Congressman Gene Green is a co-sponsor of the House bill to reform TSCA. His district covers eastern Harris County and includes much of the region's petrochemical industry.
"It provides special circumstances for people who live and are neighbors of these, our chemical plants, and people who work on there," Green says. "Their special populations will get more attention by EPA. The industry supports it, but also Environmental Defense Fund, a number of environmental groups support it too."
But not all environmental groups. Luke Metzger, director of Environment Texas, says the bill is an improvement, but it doesn't provide anything like the resources the EPA needs to do the job the law requires of it.
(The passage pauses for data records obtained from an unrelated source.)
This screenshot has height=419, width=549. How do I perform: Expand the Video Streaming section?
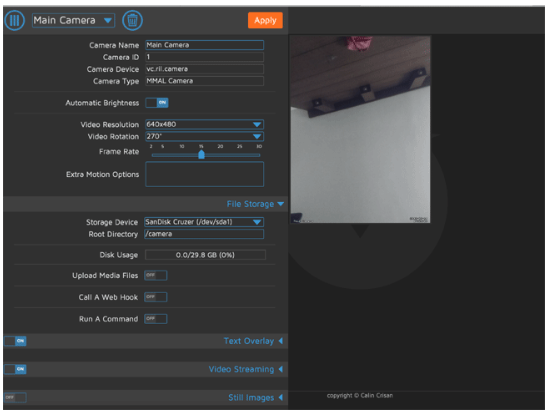(x=241, y=369)
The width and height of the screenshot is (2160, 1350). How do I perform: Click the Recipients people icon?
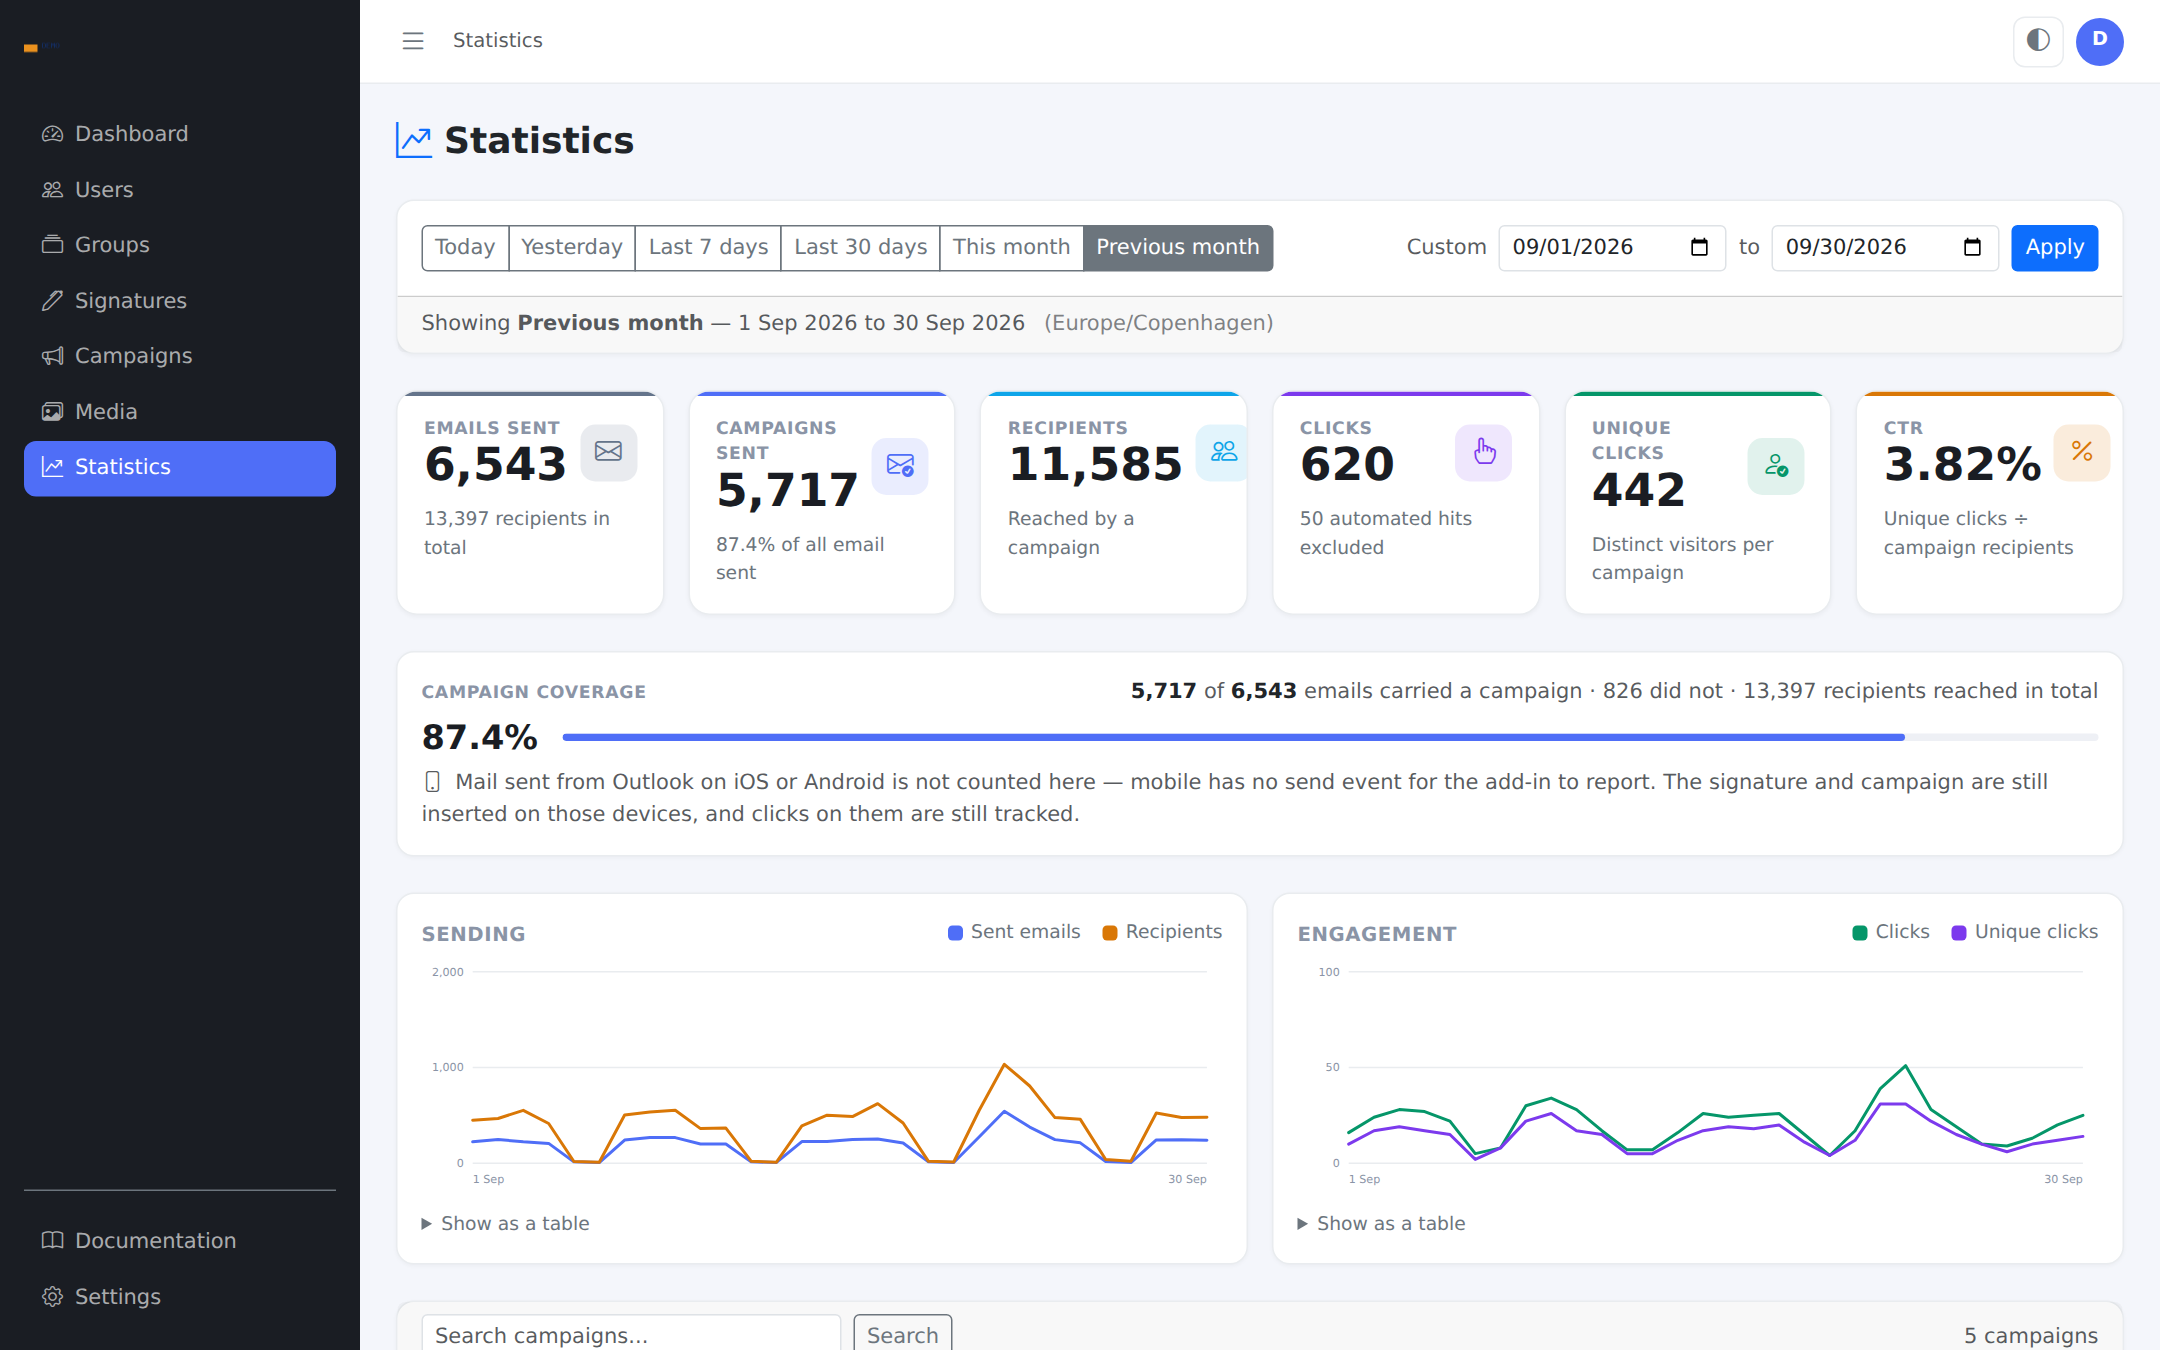click(x=1222, y=452)
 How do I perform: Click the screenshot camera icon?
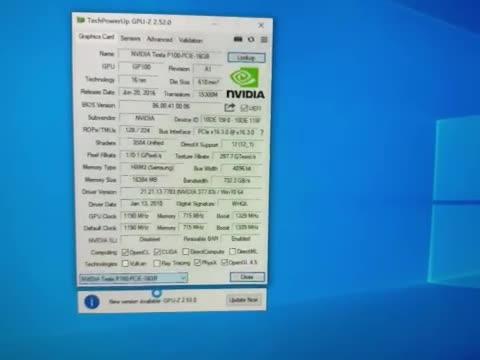tap(238, 39)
"You know in the next twenty years they, EPA says that they need to adequately study about 1,000 chemicals on the market, and to do something like that they would need what we estimate to be about $90 million a year; however, this bill gives the EPA just a fraction of that money," Metzger says.
Texas Senator John Cornyn says the Senate could vote on the bill as early as tomorrow. Cornyn co-sponsored an earlier version of the bill the Senate passed in December.